Effects of HZE particle exposure location and energy on brain inflammation and oxidative stress in rats

Authors: CAHOON, DANIELLE - Jean Mayer Human Nutrition Research Center On Aging At Tufts University; RABIN, BERNARD - University Of Maryland; Fisher, Derek; Shukitt-Hale, Barbara

Submitted to: Radiation Research
Publication Type: Peer Reviewed Journal
Publication Acceptance Date: 8/24/2023
Publication Date: 9/27/2023
Citation: Cahoon, D., Rabin, B., Fisher, D.R., Shukitt Hale, B. 2023. Effects of HZE particle exposure location and energy on brain inflammation and oxidative stress in rats. Radiation Research. 200(5):431-443. https://doi.org/10.1667/RADE-22-00041.1.
DOI: https://doi.org/10.1667/RADE-22-00041.1

Interpretive Summary: Astronauts in deep space will be exposed to radiation particles which have been shown to negatively affect the brain as well as performance. Recent research using animal models has shown that the head/brain does not have to be directly hit by these radiation particles to cause performance deficits. Damage to the brain caused by radiation hits to the body are called non-targeted effects (NTEs) and recent research has shown that NTEs are primarily responsible for changes in cognitive function following radiation exposure. The present experiment was designed to further explore the role of targeted and non-targeted effects on radiation-induced inflammation and oxidative stress (OS). Forty-six male Sprague-Dawley rats received head-only or body-only exposures of two different energies of iron radiation, and two different energies of titanium radiation. Twenty-four hours following irradiation, the brain was removed and two areas involved in cognition were dissected out for analysis. Results showed that exposure to both iron and titanium produced changes in measures of brain inflammation and OS in these brain areas. However, radiation effects varied depending upon the specific measure, brain region, and exposure location. Although overall exposures of the head produced more detrimental changes in inflammation and OS than exposures of the body, body-only exposures also produced changes relative to no irradiation. Because particle energy did not contribute to the changes, results suggest that NTEs are likely the primary cause of changes in the brain, even when only the rat head is radiated. Therefore, these findings, although in an animal model, suggest that NTEs should be considered in the estimation of risk to astronauts and in the development of countermeasures.

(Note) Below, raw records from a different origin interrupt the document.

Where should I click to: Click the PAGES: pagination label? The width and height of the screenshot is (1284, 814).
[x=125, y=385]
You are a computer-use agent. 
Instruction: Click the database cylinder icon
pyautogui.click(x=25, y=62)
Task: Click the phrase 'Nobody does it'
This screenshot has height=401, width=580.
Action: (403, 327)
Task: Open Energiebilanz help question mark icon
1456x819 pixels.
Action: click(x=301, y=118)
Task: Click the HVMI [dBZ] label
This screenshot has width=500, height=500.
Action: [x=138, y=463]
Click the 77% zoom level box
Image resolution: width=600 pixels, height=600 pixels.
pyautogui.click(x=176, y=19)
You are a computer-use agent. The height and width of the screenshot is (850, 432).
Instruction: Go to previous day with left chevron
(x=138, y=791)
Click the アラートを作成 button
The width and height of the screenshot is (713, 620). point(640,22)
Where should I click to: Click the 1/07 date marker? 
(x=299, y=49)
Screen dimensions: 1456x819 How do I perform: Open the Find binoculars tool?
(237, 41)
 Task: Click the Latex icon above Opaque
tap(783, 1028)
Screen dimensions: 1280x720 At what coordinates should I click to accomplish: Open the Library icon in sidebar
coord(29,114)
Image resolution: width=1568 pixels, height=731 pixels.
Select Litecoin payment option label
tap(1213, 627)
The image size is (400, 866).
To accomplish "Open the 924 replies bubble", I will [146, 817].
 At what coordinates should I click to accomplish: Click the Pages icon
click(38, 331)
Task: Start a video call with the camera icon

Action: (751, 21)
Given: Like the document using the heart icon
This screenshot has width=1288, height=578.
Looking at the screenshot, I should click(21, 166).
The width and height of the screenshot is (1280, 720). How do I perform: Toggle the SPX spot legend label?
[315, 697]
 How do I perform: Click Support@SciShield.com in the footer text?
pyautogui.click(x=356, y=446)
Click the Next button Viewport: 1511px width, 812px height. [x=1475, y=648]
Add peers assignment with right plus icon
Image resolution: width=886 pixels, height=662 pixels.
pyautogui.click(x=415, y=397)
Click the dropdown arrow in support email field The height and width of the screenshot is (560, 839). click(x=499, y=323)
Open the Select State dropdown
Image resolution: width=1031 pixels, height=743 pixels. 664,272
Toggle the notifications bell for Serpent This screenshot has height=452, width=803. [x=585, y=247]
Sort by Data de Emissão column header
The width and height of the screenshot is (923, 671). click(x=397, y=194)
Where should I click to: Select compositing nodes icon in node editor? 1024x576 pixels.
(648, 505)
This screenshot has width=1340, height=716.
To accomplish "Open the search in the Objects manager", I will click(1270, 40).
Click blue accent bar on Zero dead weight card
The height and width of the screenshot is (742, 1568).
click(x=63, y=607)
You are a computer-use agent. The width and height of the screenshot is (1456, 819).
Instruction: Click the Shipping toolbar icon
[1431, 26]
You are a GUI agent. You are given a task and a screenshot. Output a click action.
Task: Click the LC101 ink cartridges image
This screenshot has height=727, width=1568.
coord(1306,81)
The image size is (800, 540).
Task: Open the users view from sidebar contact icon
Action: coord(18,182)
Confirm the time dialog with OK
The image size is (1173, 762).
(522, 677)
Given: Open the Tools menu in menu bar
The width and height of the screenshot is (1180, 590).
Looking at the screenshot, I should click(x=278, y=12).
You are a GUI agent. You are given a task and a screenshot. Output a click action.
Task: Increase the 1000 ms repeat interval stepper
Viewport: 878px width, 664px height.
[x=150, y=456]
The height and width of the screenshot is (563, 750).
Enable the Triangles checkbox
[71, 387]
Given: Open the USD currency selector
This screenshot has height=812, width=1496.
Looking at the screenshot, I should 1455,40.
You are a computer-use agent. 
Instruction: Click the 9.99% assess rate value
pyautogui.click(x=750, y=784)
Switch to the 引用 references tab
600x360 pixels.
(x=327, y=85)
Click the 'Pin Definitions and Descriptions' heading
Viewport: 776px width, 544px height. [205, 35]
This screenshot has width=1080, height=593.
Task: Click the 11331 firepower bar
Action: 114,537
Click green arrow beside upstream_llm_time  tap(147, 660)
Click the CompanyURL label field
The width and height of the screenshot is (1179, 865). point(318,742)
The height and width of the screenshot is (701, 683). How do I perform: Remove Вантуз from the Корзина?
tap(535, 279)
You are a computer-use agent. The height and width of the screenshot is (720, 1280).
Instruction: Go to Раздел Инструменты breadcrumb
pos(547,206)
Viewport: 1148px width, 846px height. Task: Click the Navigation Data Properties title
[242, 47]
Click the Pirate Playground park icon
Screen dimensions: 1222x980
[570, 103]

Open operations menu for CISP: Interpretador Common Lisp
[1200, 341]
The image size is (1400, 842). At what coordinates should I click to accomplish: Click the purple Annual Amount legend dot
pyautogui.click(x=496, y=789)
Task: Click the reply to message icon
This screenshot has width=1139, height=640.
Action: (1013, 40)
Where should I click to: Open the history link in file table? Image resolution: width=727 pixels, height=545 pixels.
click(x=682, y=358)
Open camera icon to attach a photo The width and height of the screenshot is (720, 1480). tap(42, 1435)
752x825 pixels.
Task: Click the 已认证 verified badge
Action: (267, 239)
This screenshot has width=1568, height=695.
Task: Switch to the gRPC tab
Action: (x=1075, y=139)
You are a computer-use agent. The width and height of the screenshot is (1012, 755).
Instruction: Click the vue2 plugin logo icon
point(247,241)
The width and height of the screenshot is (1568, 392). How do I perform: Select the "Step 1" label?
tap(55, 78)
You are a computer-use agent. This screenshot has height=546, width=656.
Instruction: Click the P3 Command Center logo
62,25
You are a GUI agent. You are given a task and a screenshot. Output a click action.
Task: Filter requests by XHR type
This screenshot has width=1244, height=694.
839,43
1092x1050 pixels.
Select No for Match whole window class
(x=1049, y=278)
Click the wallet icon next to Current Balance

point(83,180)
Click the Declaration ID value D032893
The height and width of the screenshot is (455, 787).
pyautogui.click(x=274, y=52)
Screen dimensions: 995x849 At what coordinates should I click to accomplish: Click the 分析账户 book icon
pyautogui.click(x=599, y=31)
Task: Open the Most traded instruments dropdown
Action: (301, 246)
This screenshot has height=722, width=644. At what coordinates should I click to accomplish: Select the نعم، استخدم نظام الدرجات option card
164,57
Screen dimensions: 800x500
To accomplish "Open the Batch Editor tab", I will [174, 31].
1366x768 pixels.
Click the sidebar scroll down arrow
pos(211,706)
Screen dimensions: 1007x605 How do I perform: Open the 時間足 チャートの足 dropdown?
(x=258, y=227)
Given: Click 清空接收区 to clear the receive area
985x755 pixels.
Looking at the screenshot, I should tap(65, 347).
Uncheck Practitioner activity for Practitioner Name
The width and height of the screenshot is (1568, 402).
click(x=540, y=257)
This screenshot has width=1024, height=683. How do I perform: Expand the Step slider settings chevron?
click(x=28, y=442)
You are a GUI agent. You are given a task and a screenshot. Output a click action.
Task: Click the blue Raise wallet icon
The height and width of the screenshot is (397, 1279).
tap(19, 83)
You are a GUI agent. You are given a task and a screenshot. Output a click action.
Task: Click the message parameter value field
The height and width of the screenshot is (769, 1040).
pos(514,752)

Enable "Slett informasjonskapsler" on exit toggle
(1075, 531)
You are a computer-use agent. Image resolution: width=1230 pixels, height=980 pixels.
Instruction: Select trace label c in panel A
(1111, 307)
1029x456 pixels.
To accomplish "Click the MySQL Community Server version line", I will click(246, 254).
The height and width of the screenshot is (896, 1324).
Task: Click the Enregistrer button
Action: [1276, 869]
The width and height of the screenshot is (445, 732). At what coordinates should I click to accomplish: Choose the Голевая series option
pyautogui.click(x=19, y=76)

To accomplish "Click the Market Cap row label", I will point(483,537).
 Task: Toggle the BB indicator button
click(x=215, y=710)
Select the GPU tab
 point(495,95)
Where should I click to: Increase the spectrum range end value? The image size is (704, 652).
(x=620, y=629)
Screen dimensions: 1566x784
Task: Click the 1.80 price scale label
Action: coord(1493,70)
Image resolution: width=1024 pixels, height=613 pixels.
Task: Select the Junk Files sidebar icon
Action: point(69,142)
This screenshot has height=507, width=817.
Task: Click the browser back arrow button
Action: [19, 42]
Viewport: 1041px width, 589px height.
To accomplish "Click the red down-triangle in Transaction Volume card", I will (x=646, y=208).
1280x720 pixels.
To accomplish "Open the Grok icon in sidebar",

Technical Abstract: Astronauts on exploratory missions will be exposed to radiation particles of high energy and charge (HZE particles), which have been shown to produce neurochemical and performance deficits in animal models. Exposure to HZE particles can produce both targeted effects, resulting from direct ionization of atoms along the particle track and non-targeted effects (NTEs) in cells that are distant from the track, extending the range of potential damage beyond the site of irradiation. While recent work suggests that NTEs are primarily responsible for changes in cognitive function following HZE exposures, the relative contributions of targeted and non-targeted effects to neurochemical changes following HZE exposures are unclear. The present experiment was designed to further explore the role of targeted and non-targeted effects on HZE-induced neurochemical changes (inflammation and oxidative stress, OS) by evaluating the effects of exposure location and particle energy/linear energy transfer (LET). Forty-six male Sprague-Dawley rats received head-only or body-only exposures to 56Fe particles (600 MeV/n [75 cGy] or 1000 MeV/n [100 cGy]) or 48Ti particles (500 MeV/n [50 cGy] or 1100 MeV/n [75 cGy]) or no irradiation (0 cGy). Twenty-four hours following irradiation, rats were euthanized and the brain was dissected for analysis of HZE particle-induced neurochemical changes in the hippocampus and frontal cortex. Results showed that exposure to 56Fe and 48Ti produced changes in measures of brain inflammation (glial fibrillary astrocyte protein, GFAP), oxidative stress (NADPH-oxidoreductase-2, NOX2) and antioxidant enzymes (superoxide dismutase SOD, glutathione S-transferase GST, nuclear factor erythroid 2-related factor 2 Nrf2). However, radiation effects varied depending upon the specific measure, brain region, and exposure location. Although overall exposures of the head produced more detrimental changes in neuroinflammation and OS than exposures of the body, body-only exposures also produced changes relative to no irradiation, and the effect of particle energy/LET on neurochemical changes was minimal. Results suggest that NTEs are likely the proximal cause of neurochemical changes, even when only the rat head is exposed. Therefore, these findings, although in an animal model, suggest that NTEs should be considered in the estimation of risk to the CNS and development of countermeasures.